The new program partners with Fannie Mae in order to allow borrowers with credit scores as low as 620 to make as little as a 3% down payment and use income from family members or renters to qualify. Naturally, the intent is to make more loans to low and middle-income borrowers - in the process pushing up home prices countrywide - without going through the FHA.

(ZeroHedge) Another day, another too-big-to-fail bank gets slapped on the wrist after being busted for blatant rigging of the market. The CFTC Order finds that, beginning in January 2007 and continuing through January 2012 (the Relevant Period), Citibank on multiple occasions attempted to manipulate, and made false reports concerning, the U.S. Dollar International Swaps and Derivatives Association Fix (USD ISDAFIX), a global benchmark for interest rate products. Notably, while a handful of European banks have already settled criminal or civil claims tied to Libor rigging, Citi is the first U.S. bank to do so.

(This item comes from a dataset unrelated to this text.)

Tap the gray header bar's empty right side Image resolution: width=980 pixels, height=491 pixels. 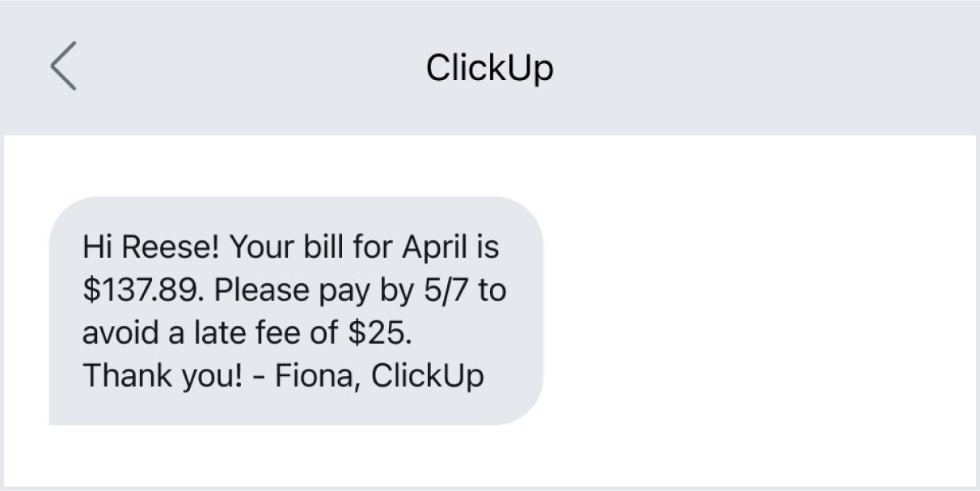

(CBSNews) Cyber security researchers say North Korea might be connected to a recent attack that resulted in the theft of over $100 million from the Bangladeshi central bank and the attempted thefts of millions more from other Asian banks.

If the finding holds up, the attacks would amount to a new strategy for the rogue nation, whose state-sponsored efforts have long been motivated by politics, not money.

Security researchers at Symantec (NASDAQ:SYMC) say that the malware used in February to steal $101 million from the Bangladeshi bank's account in the Federal Reserve Bank of New York is similar to that used in the past by a group known as "Lazarus."